Her impressive reflexes shouldn’t be a huge surprise given she also spent parts of her childhood training in both ballet and karate, the latter of which she has a black belt in.
“I think it must have been about getting flexible for football,” she laughed. “I’d do ballet after school on a Monday and Friday. I went to karate because I had so much energy, my mum always said too much energy!
“I gave karate up because it clashed with my football sessions.
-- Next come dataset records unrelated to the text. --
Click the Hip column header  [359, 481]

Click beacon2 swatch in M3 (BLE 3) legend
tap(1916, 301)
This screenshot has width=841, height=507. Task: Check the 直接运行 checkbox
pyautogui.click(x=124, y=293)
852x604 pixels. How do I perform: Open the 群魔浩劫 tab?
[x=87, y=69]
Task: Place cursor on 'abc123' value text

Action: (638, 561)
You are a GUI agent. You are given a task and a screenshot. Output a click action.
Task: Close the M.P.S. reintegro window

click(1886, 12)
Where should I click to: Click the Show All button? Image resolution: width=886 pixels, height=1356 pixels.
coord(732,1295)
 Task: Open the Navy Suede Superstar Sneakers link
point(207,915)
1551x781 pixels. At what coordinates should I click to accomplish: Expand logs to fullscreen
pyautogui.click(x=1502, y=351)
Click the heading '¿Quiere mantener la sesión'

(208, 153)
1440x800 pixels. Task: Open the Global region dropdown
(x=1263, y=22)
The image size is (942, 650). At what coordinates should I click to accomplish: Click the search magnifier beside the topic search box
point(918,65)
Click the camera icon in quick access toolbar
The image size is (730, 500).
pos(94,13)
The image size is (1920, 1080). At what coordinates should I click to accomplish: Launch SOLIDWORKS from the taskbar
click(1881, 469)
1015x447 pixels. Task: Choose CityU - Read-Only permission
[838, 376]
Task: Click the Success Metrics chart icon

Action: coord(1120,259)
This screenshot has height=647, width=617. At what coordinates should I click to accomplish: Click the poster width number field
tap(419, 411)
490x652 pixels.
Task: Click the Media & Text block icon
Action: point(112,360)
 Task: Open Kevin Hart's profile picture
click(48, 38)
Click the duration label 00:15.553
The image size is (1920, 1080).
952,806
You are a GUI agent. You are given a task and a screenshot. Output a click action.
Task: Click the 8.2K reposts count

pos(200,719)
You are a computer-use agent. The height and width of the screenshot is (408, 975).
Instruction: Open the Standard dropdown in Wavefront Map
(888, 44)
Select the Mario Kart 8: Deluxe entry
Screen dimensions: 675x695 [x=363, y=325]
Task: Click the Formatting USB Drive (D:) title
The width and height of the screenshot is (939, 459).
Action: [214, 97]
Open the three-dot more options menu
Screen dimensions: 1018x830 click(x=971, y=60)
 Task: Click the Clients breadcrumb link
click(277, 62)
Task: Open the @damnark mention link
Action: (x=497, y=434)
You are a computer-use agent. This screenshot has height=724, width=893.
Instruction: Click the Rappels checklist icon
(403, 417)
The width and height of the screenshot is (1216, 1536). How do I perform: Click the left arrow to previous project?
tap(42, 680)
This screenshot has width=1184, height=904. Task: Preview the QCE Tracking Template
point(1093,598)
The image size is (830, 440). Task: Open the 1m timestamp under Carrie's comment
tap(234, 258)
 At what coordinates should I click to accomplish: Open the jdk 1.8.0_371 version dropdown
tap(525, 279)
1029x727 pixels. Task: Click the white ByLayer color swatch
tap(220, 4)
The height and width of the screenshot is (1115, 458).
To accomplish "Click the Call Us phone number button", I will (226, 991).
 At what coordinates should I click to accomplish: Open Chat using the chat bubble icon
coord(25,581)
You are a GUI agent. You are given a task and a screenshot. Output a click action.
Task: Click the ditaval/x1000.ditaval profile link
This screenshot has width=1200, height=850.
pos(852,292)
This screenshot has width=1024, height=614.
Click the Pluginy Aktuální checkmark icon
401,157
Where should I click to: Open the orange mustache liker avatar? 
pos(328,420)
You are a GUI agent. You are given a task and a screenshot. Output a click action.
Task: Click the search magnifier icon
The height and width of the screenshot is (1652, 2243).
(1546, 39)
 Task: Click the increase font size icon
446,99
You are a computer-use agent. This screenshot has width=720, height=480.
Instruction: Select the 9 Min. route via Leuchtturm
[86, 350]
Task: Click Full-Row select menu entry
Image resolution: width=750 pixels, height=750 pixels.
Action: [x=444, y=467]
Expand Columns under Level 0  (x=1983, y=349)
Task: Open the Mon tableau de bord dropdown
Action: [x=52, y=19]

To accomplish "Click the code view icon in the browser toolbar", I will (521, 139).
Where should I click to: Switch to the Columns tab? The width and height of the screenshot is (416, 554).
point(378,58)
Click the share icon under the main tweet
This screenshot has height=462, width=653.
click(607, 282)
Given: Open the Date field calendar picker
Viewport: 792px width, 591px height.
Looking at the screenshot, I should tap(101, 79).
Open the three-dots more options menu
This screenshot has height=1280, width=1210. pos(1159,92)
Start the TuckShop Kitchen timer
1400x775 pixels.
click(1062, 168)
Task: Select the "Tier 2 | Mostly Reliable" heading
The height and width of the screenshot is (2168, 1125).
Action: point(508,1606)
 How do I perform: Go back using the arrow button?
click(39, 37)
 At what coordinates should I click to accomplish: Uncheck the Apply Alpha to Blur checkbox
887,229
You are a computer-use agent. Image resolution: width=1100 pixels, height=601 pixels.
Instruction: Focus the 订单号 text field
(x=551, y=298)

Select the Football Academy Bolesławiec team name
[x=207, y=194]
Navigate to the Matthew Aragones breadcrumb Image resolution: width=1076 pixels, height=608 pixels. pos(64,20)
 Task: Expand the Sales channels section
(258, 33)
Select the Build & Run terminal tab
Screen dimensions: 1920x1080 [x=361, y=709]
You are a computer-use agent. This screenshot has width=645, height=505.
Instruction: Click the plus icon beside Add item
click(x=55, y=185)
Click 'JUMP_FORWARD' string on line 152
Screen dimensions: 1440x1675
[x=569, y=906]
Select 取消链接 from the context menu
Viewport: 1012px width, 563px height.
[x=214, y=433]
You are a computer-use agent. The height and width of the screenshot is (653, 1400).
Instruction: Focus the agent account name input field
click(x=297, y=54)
I used to be coached by John Achterberg, the Liverpool goalkeeper coach now. They didn’t really let girls train but they let me trial. I was always involved with goalkeeper camps, I’ve never been an outfield player.”
Ahead of a new season and a fresh start, Levell is keen to ensure the new side of her continues to come to the fore as she continues to strive to make her family proud but also do justice to her own dreams and newfound self-determination that came after her brother’s death.
“I’m still a people’s person, I’ll get on with absolutely anybody and everybody! But now I’m someone who is self-driven, that’s my main two words to describe myself now.”